Sears discontinued its Modern Homes catalog after 1940, though sales through local sales offices continued into 1942. Years later, the sales records related to home sales were destroyed during a corporate house cleaning. As only a small percentage of these homes were documented when built, finding these houses today often requires detailed research to properly identify them. Because the various kit home companies often copied plan elements or designs from each other, there are a number of catalog and kit models from different manufacturers that look similar or identical to models offered by Sears. Determining which company manufactured a particular catalog and kit home may require additional research to determine the origin of that home.

What Style Is That House? Visual Guides to Domestic Architectural Designs

Sears stopped the mortgage program in 1934 as a result of the Great Depression. The Modern Homes program itself ended in 1940, undone by loan defaults and pre-World War II shortages of building materials. Like many other retailers, Sears was severely impacted by the Great Depression.

The Aladdin Company was just one competitor already testing the waters with such an idea, and Sears quickly followed the same path. Some of these homes were based on models offered in the Sears Modern Homes catalog. Others were not but were still pre-cut kit homes built from plans and materials from Sears. The first Sears, Roebuck & Co. calendar hit mailboxes in 1894 and was followed over the next few years by specialty catalogs and color sections. Customers would receive a railcar filled with precut lumber and the necessary supplies and instructions to build a home, or hire a company to perform the assembly, at a fraction of the cost of a custom-built house.

But its competitors were gaining ground, and by 1991 Sears had lost its crown as the nation’s top-selling retailer to Walmart. After years of declining sales, Sears would finally close its Modern Homes department in 1940. A few other kit home manufacturers — ones that hadn’t sold mortgages — survived, but the Sears kit home boom was over. Then came World War II, and with it, the next modern housing boom, featuring the rise of the suburbs and the prefab home — the kinds of homes we know today. Montgomery Ward also sold pre-cut house materials and plans from 1909 to 1932.

In 1940, because of loan defaults and shortages of building materials, the Modern Homes program ended. Between 1908 and 1940, nearly 75,000 homeowners picked out a house from the Sears, Roebuck and Company’s Modern Homes catalog and built their houses from the materials that arrived a few weeks later. The houses ranged in size from small cottages without a bathroom to multi-story homes complete with sleeping porches and porte-cocheres. Everything you – or your favorite contractor – needed to build the home, except for stone and bricks, was included in your purchase.

Featured in catalogs from 1912 to 1929, the Westly was one of Sears’ most popular designs.
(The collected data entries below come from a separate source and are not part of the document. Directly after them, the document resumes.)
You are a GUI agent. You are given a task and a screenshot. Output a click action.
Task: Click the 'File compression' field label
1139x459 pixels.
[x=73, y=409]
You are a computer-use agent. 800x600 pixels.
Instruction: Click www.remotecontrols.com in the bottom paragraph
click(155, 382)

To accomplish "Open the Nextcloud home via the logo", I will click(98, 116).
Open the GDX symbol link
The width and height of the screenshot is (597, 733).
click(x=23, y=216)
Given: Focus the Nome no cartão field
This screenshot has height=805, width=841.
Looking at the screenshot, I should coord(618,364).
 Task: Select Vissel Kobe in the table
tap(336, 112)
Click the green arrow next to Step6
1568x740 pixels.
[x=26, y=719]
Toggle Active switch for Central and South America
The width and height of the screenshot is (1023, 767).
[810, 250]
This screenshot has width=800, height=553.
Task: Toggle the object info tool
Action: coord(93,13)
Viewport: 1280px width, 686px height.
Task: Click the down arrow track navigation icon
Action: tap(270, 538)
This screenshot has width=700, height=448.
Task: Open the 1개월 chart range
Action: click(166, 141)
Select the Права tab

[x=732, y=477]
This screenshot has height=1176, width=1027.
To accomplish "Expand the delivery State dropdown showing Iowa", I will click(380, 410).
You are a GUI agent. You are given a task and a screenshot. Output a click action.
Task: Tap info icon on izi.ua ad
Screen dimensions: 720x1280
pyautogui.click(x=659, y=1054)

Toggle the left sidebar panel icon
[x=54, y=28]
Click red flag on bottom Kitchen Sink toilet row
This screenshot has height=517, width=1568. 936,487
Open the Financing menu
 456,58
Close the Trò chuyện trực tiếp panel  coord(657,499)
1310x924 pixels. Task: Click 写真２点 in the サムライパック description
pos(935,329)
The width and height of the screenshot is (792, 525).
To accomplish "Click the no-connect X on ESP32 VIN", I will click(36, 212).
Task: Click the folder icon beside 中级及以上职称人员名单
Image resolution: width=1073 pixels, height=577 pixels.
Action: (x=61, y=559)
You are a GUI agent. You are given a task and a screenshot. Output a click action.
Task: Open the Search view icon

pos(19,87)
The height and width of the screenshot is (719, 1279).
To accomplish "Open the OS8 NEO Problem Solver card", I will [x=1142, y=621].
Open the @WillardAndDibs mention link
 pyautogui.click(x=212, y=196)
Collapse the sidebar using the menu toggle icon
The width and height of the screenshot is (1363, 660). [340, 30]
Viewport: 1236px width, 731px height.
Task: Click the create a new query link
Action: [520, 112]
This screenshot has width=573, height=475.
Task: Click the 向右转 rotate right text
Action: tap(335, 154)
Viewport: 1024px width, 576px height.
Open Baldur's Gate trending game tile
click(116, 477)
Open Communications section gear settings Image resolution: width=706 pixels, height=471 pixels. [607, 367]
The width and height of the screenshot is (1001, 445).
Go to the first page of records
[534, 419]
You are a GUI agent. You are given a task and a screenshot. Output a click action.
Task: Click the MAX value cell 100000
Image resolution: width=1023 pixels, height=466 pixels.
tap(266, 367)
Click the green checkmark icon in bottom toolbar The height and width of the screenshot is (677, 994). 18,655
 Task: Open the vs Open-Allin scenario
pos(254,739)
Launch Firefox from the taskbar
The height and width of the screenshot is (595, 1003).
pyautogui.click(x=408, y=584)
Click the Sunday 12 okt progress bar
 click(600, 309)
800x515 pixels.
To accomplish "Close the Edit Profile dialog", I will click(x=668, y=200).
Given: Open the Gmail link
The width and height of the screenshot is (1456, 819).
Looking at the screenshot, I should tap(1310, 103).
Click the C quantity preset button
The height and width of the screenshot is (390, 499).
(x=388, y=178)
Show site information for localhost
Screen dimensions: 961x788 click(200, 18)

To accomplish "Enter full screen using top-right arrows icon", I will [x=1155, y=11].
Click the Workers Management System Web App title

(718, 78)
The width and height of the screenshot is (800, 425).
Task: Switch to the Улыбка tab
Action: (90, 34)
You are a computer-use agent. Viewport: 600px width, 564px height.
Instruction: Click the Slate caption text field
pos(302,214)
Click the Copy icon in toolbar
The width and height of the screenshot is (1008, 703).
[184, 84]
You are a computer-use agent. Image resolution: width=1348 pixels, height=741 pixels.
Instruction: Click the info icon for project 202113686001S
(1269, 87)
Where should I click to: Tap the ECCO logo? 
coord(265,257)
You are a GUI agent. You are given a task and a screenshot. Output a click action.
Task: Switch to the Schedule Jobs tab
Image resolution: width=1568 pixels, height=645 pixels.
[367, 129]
It still shines in countless towns across the country by the hundreds, if not thousands. These stamps are normally located on or near the ends of pieces of framing timber. However, these stamps were not used on lumber shipped before 1916, when Sears first started offering pre-cut lumber. Because these homes were constructed using pre-cut lumber and plans provided by Sears, these homes can be considered to be “Sears Modern Homes”. Many of these post 1940 homes were based on models from the 1940 and earlier Sears catalogs but not all were, leading to debate over whether these homes qualify as “Sears Modern Homes”.